The Lockheed Martin F-35 Joint Strike Fighter is in danger of facing the same problems: the USA is adding as many extra partners as it can, almost none of which want the short take-off and vertical landing (STOVL) version, which is the only variant of any use to the UK (the main financial partner). The UK's new carriers won't now be big enough to operate a viable sortie rate with catapult-launched aircraft, so the real choice is STOVL or shore-based - and it is beginning to look as if the STOVL JSF will be dropped on a technical pretext to accelerate the Lockheed Martin F-16 replacement.
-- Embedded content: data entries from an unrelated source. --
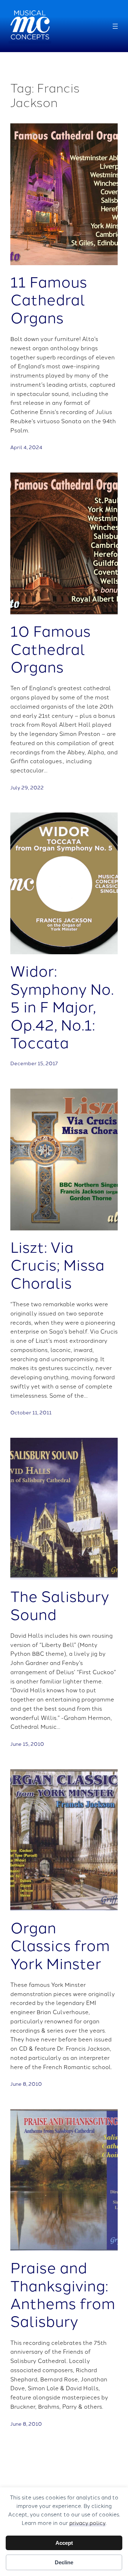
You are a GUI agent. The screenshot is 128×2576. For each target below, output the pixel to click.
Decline (64, 2562)
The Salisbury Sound (59, 1604)
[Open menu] (115, 26)
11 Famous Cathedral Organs (48, 299)
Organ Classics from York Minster (60, 1945)
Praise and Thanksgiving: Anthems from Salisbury (62, 2294)
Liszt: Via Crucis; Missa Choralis (57, 1264)
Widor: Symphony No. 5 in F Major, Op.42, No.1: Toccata (62, 1006)
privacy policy (87, 2522)
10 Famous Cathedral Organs (50, 648)
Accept (64, 2543)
The USA has the benefit, not just of UK finance for a fighter, which they need 30 times as much as we do, but of a lot of UK technology, which they cannot supply themselves. However, the only thing which justifies UK investment in the project is the STOVL variant. If the UK doesn't get that, it might just as well buy an extra 80 Eurofighter Typhoons and lower the unit cost of its own fighter, instead of donating billions of pounds to subsidise the USA's exports to third countries.